Measuring distances up to a mile and more within a fraction of a second and with an error margin of 2 yards or less – that‘s what the specs of many common rangefinders promise.
Have you ever wondered whether the performance of these devices delivers results within the specs? I myself have wondered many times, and so last Sunday afternoon, I thought I try to find. Let’s look at some results from a comparison of 6 instruments, 3 binoculars and 3 monoculars (see table).
First, I chose 8 well defined targets between around 18m and about 970m, all large enough and well defined and positioned to allow the testing of rangefinder equipment.
On targets at a distance below 100m, I measured the exact distance with a Bosch GM high precision laser, using up to 2 digits after the comma, and confirmed these measurements at least twice.
On targets further away, I used two tools: a 1:10’000 scale electronic map for a initial distance measurement, and then GPS data at the target and home locations to confirm. With this, I found what I call a „best estimate“ (since this is not a really precise way of establishing distance) by taking the median value between the two results. To my surprise, all instruments (with one exception) later displayed a target distance within 0.5 percent or less of that „best estimate“ distance, so my estimate seems to have been useable, and the instruments generally performed quite well at long range.
All measurements occurred on the same day within one hour and under identical lighting (sunshine) and atmospheric conditions (clear view), with one instrument after the other mounted on a fixed tripod before the measurements.
All target distances were well within the maximum range specified by manufacturers for all instruments.
All measurements were repeated at least once (or more, since target acquisition did not always occur reliably)
The results can be seen in the attached table.

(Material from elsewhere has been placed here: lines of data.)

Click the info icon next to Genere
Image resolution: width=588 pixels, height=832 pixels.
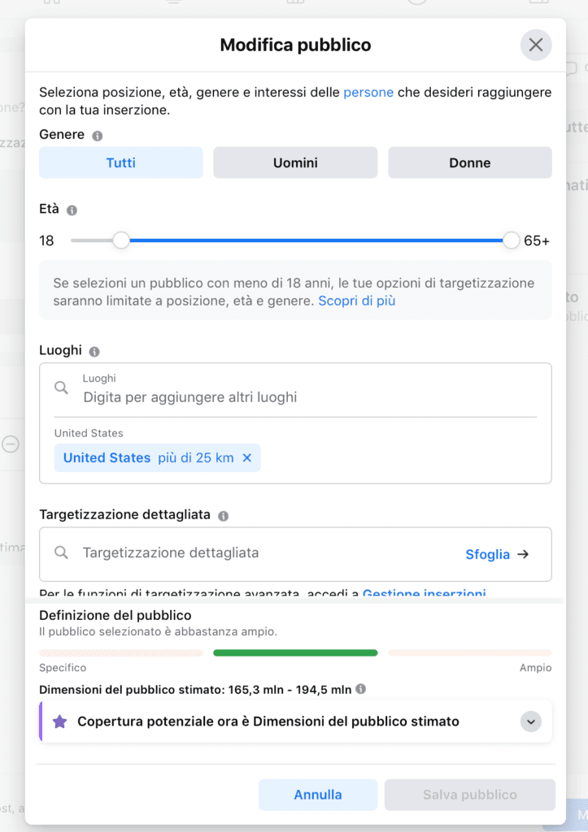[98, 136]
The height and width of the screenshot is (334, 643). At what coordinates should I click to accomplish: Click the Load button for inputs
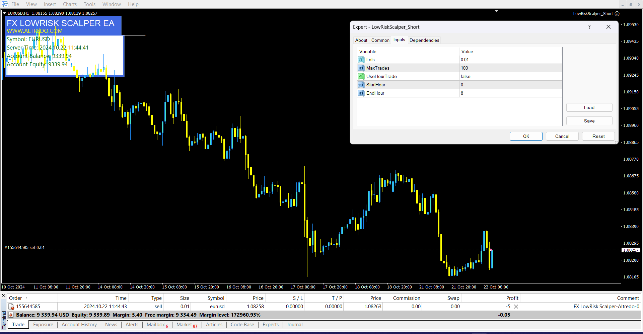click(589, 107)
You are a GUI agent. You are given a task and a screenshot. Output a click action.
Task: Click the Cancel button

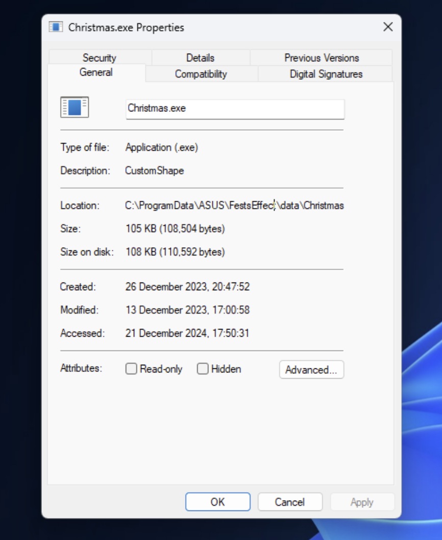point(290,502)
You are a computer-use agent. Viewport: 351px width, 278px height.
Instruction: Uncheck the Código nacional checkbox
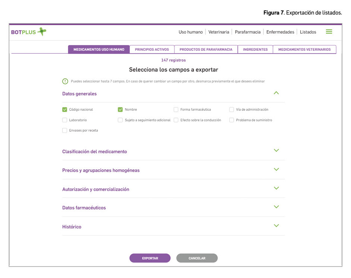click(x=65, y=110)

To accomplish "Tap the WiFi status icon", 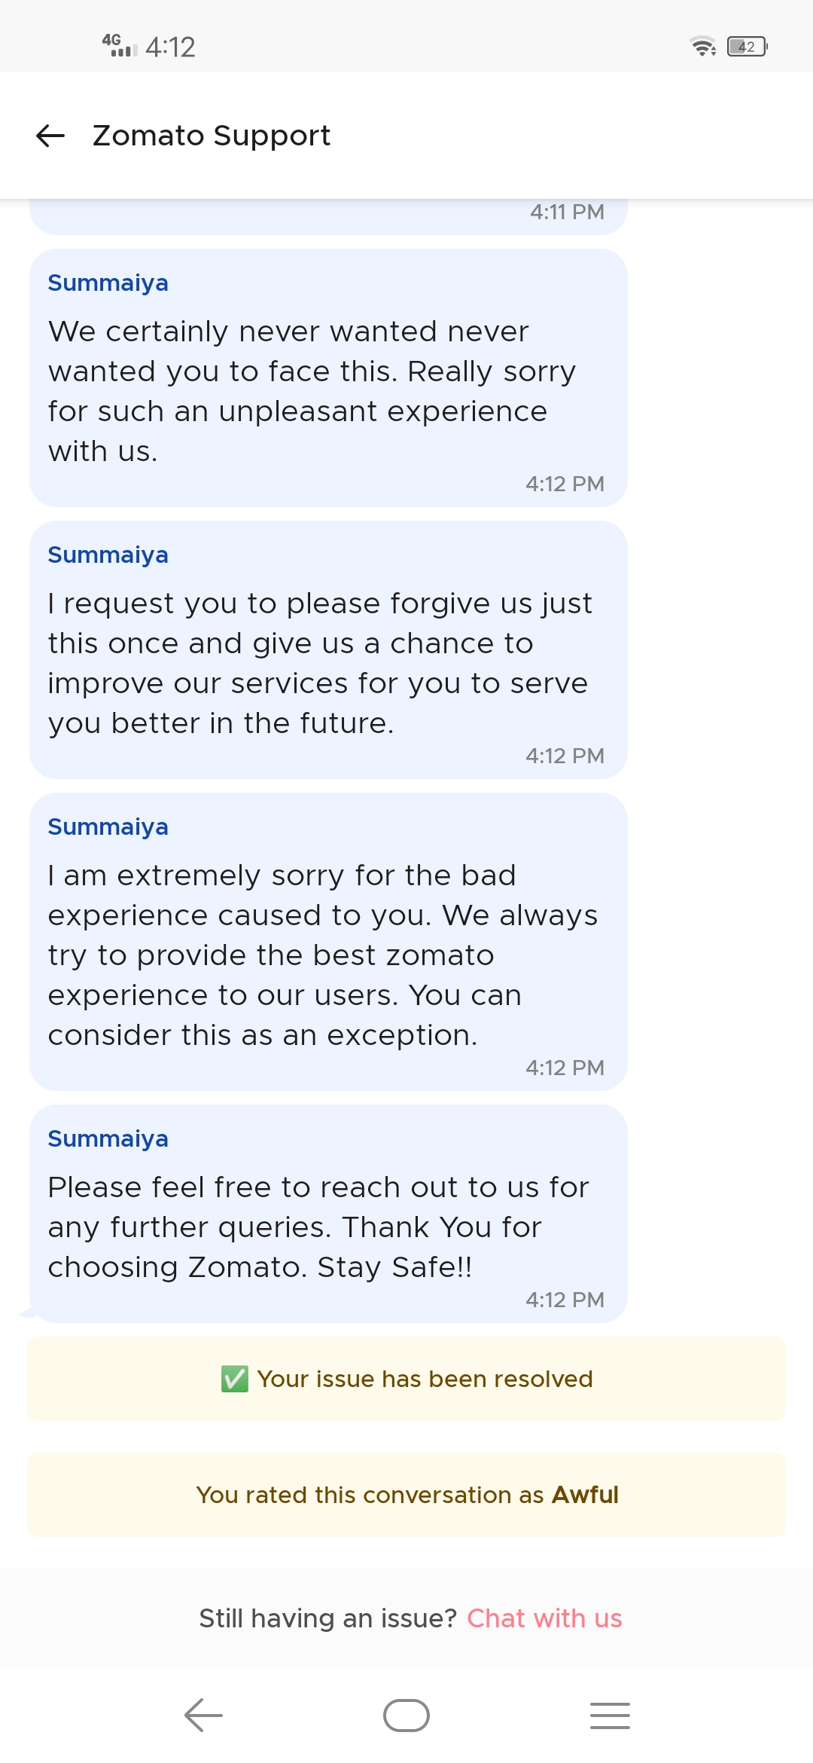I will pyautogui.click(x=703, y=47).
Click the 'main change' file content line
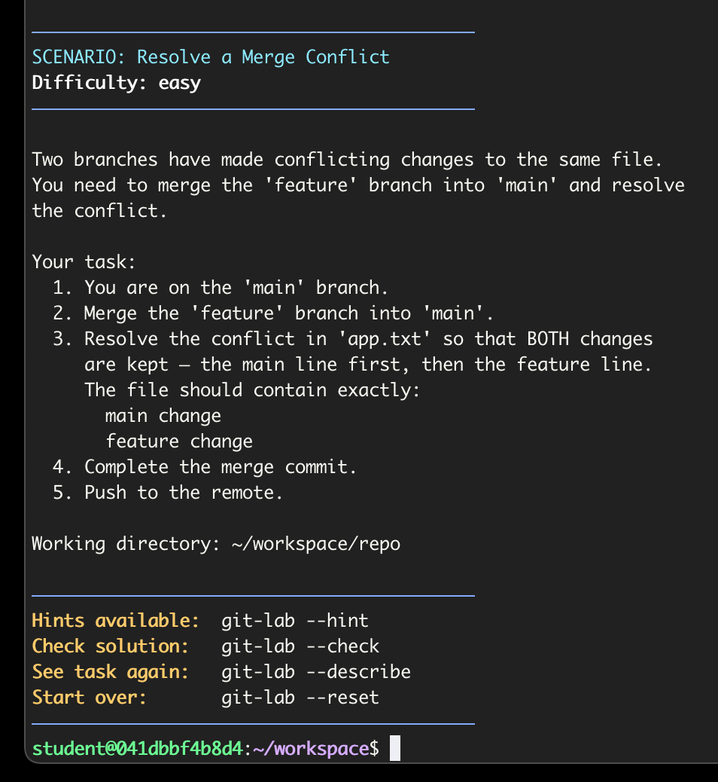The height and width of the screenshot is (782, 718). pyautogui.click(x=163, y=416)
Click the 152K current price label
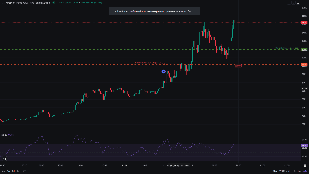Screen dimensions: 309x174 (304, 23)
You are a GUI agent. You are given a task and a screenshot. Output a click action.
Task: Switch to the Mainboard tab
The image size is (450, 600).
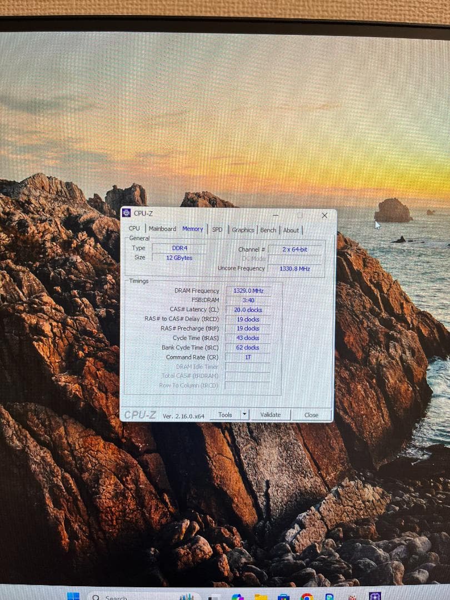[x=162, y=228]
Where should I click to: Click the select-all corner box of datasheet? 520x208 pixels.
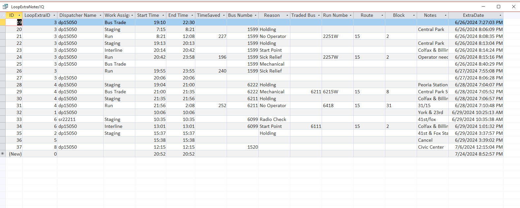pos(3,15)
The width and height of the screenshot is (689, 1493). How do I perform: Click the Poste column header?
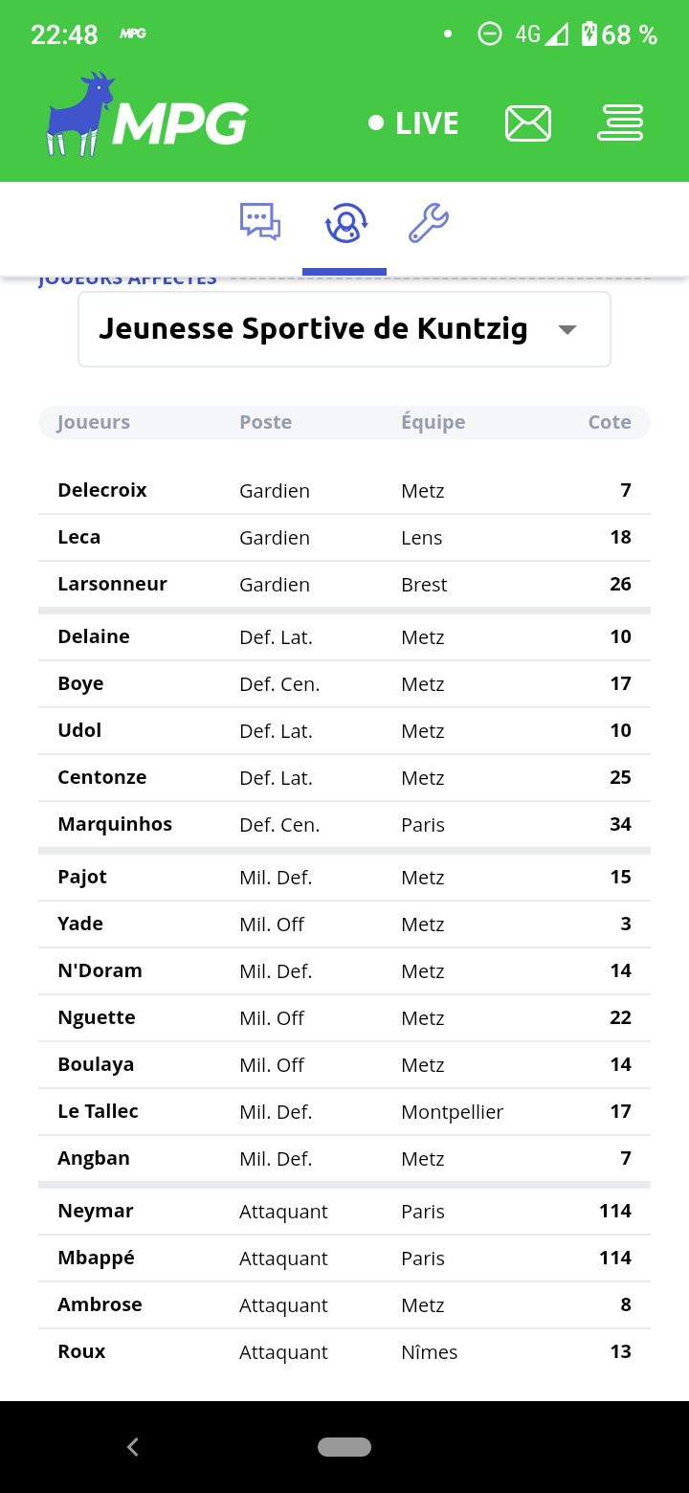pos(266,422)
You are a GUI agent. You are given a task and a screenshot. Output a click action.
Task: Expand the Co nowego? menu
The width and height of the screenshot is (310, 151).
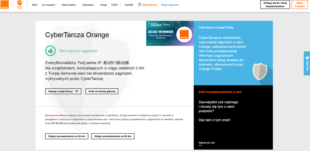click(50, 5)
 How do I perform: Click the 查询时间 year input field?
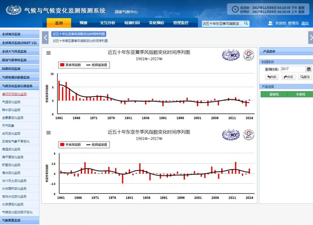click(x=292, y=69)
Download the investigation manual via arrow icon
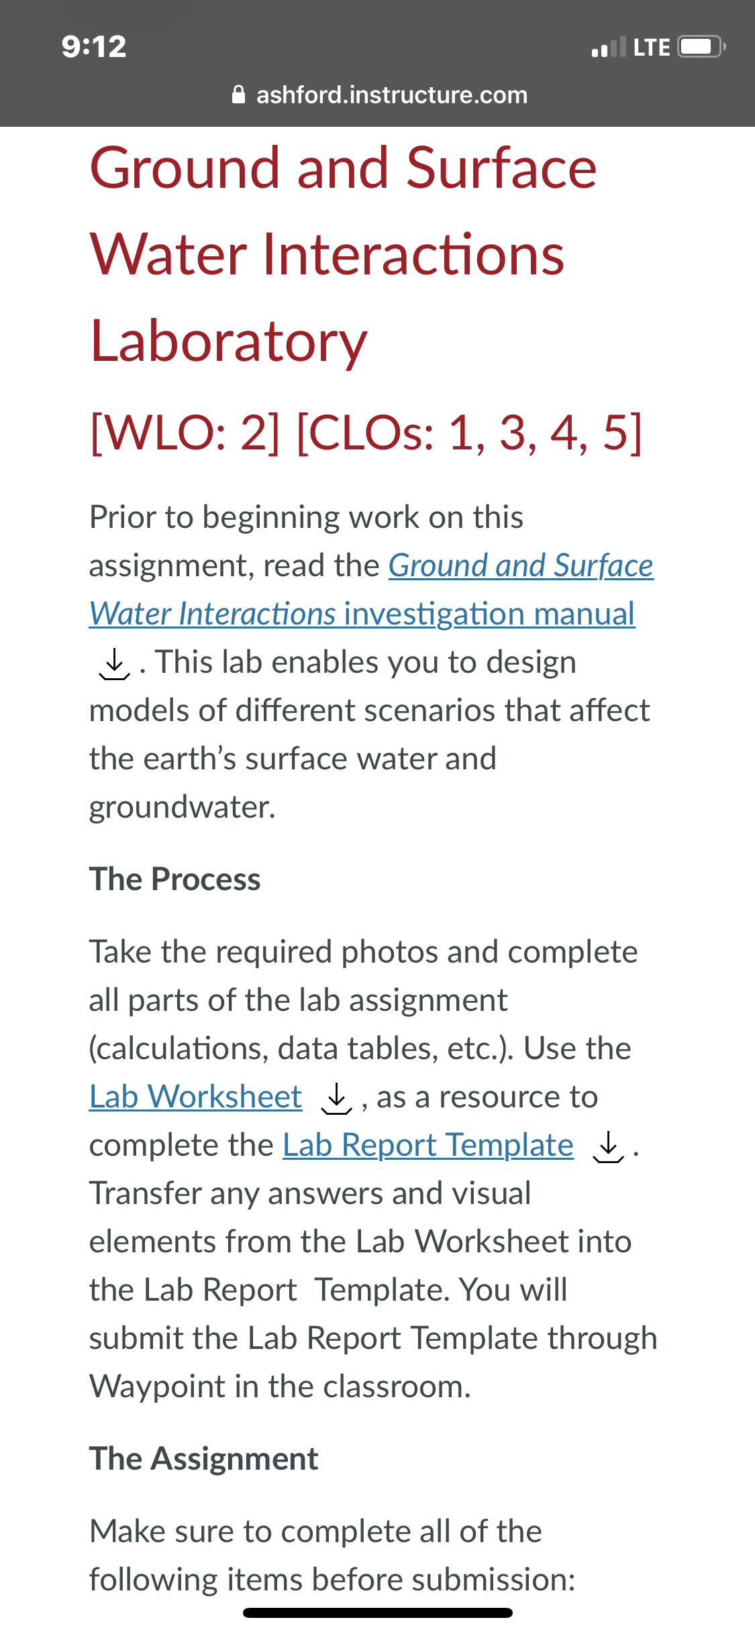755x1634 pixels. point(115,663)
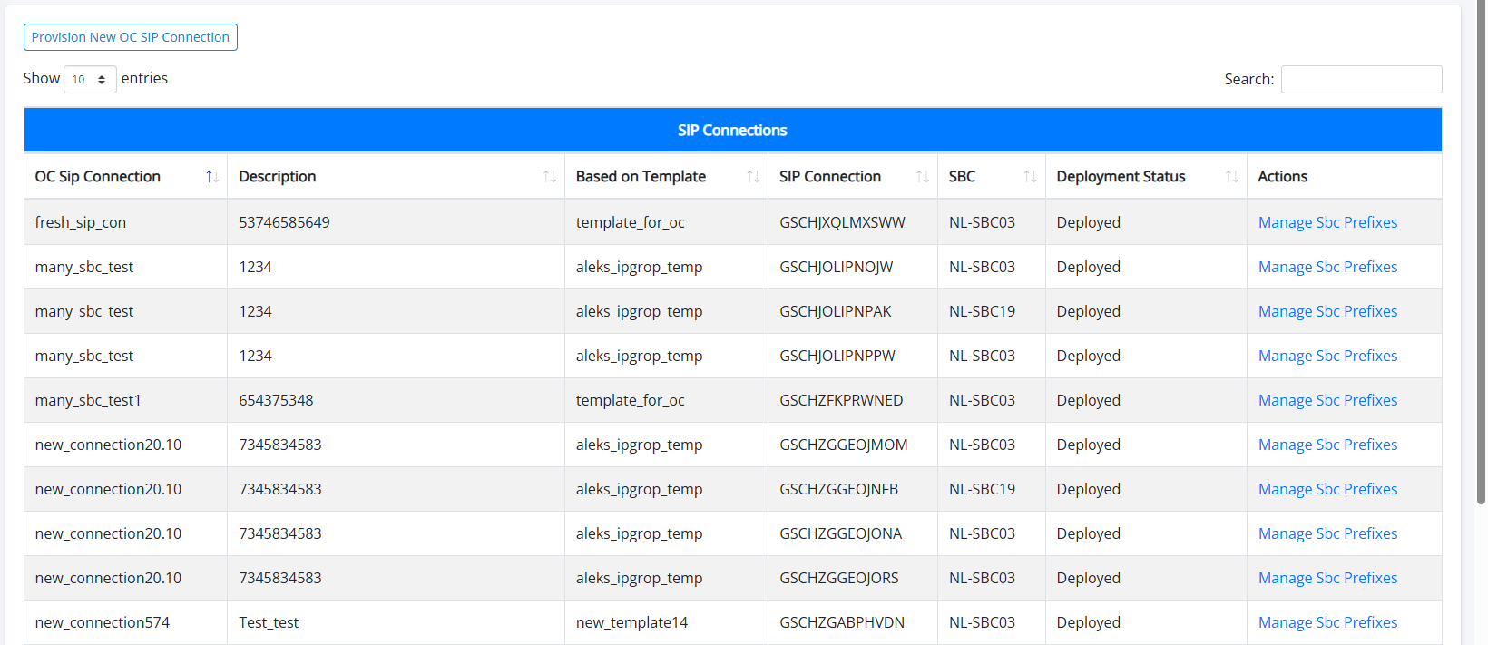The height and width of the screenshot is (645, 1488).
Task: Click the GSCHZGGEOJORS SIP connection cell
Action: tap(839, 579)
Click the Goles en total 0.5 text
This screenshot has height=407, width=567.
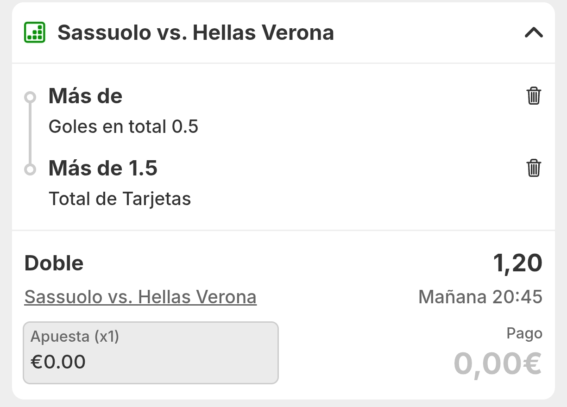[x=123, y=126]
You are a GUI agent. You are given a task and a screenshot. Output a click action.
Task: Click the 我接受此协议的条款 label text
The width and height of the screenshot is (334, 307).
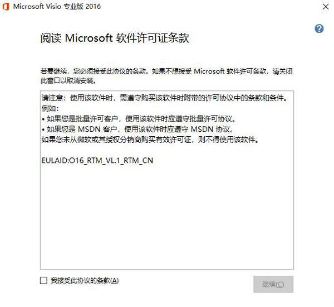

The following comments from my side:
- Overall, longe range measurements seemed to fulfill manufacturer specs better than measurements at shorter distances. The “spread” of measured distances was relatively larger on near targets than on far away targets
- Only 2 instruments fulfilled the specs 100% of the time: the Zeiss Victory RF and Maven RF.1
- While the Nikon Monarch worked very well at shorter distances, it had more trouble acquiring long range targets
- Both Leica Rangemaster and Geovid performed only 75% within the specs (and exceeded specs on shorter, but not on the long range targets)
- According to its specs, the Swarovski EL-Range does not acquire any target under 30m, but it had also a bit of trouble acquiring the one at 36m. Moreover, it exceeded specs on 1 target
- Don’t expect that your rangefinder will immediately and reliably give you results all the time. Many of the tested instruments failed to acquire targets once or even several times, so I sometimes had to repeat measurements, sometimes more than once
- But overall, the rangefinders delivered performance within or almost within manufacturer’s specs.
Based on the above „Saturday afternoon passe-time“ exercise, the instruments with the best rangefinder results were the Zeiss RF and the Maven RF.1 (the latter is new on the market, costs $ 400 and impressed also with its excellent optics, good build quality and intuitive handling).